Он быстро допил кофе и встал.
— Нельзя ли заглянуть за ними сегодня попозже? Я думаю, что вы обо мне уже всё услышали... и знаете, а я о вас ничего.
— Я ем, — улыбнулась Фредерика. — А уроженка Новой Англии не может есть и говорить одновременно. Пожалуйста, заходите. В книжном магазине так тихо без людей, особенно в холодное мокрое воскресенье... — она остановилась и неожиданно чихнула. Порывшись в кармане в поисках платка, посмотрела на полковника и добавила: — Вероятно, вы не знаете окончание одного глупого детского стишка, который меня всё воскресенье преследует. Он начинается: «Чихнёшь в воскресенье...»
-— Знаю, и вам придётся посмотреть в лицо тому факту, что это худший день недели:
— О Боже! А у. меня как раз простуда! Может, лучше чихать завтра.

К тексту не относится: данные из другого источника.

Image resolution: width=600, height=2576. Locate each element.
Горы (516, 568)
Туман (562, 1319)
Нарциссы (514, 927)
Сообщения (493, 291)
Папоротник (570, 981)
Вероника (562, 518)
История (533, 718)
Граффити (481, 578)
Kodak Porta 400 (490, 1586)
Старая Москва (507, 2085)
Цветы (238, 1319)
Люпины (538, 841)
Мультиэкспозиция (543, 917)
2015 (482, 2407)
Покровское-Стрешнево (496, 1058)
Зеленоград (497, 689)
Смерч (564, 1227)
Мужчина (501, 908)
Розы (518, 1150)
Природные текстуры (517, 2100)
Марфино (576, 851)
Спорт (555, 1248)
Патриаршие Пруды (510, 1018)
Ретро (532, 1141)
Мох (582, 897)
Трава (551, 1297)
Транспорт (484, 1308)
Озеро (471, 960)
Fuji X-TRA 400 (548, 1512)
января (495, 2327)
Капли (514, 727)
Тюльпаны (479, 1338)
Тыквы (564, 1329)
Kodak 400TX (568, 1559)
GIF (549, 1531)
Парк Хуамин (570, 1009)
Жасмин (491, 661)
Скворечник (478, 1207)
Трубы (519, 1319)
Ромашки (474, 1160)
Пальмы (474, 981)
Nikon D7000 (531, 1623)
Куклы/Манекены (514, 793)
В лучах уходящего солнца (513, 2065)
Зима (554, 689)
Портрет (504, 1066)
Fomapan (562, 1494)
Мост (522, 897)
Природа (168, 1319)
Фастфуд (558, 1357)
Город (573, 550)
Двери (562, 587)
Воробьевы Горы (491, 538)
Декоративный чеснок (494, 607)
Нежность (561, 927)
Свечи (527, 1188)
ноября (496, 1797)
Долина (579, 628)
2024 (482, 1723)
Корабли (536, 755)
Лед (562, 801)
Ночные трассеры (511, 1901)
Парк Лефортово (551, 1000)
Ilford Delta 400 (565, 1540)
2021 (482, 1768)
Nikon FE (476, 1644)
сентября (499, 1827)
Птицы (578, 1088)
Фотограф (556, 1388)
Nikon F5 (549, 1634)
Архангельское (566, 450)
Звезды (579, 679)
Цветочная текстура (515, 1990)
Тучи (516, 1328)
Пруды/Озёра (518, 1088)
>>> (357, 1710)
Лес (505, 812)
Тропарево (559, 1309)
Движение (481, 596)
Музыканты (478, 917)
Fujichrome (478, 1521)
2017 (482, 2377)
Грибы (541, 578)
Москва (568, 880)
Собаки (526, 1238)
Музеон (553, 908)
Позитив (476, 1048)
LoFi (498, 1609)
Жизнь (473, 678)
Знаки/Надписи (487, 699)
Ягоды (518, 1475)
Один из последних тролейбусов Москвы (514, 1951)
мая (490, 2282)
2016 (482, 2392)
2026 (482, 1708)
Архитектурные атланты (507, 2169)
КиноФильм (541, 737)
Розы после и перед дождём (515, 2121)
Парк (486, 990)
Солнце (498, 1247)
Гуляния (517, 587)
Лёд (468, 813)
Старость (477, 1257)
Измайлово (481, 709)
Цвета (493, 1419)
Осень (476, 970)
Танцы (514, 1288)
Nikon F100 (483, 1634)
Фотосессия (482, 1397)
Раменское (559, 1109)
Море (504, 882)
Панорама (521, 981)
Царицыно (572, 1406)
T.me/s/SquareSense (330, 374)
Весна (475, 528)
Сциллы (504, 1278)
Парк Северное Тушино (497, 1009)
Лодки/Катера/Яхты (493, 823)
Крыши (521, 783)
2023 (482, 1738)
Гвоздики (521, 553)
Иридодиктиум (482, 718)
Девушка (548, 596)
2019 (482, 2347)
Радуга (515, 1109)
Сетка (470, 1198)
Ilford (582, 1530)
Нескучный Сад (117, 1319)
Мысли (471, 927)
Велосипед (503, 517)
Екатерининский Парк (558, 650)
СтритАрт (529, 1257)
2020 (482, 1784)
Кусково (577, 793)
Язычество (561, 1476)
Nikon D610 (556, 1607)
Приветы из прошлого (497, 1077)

— Ни в коем случае. «Чихнёшь в понедельник — опасность близка».
Он посмотрел на неё со странным зловещим выражением, потом неожиданно улыбнулся.
— Зато можете чихнуть во вторник, это принесёт вам облегчение. Вероятно, вы знаете, что там дальше.
— Нет. Всё позабыла.
— Ну, что ж, может, оно и к лучшему, учитывая ситуацию, — и мужчина повернулся и быстро вышел.
«Ну, вот и всё, — подумала Фредерика. — Вторник. Что там рифмуется со словом «близка»? — вернулась утренняя тревога. — А всё эта проклятая простуда, все неприятности усиливает».
В этот момент она снова услышала гортанный голос Кэтрин Клей, которая зашла в столовую с плотным тяжёлым мужчиной и села за два столика от Фредерики.
— Ну, почему, — говорила она, — ну, почему нельзя, Джеймс? Эта жалкая выскочка! Боже, я могу её убить собственными руками...
— Ш-ш-ш! — её спутник беспокойно оглянулся. Фредерика старательно занималась своим яблочным пирогом, и он как будто не заметил её.
— Если бы вы не ревновали, моя дорогая, вы бы увидели её в том же свете, что и остальные. Она хорошая женщина, и не знаю, что бы стала делать без неё ваша матушка, — у мужчины голос был тоже сердитый.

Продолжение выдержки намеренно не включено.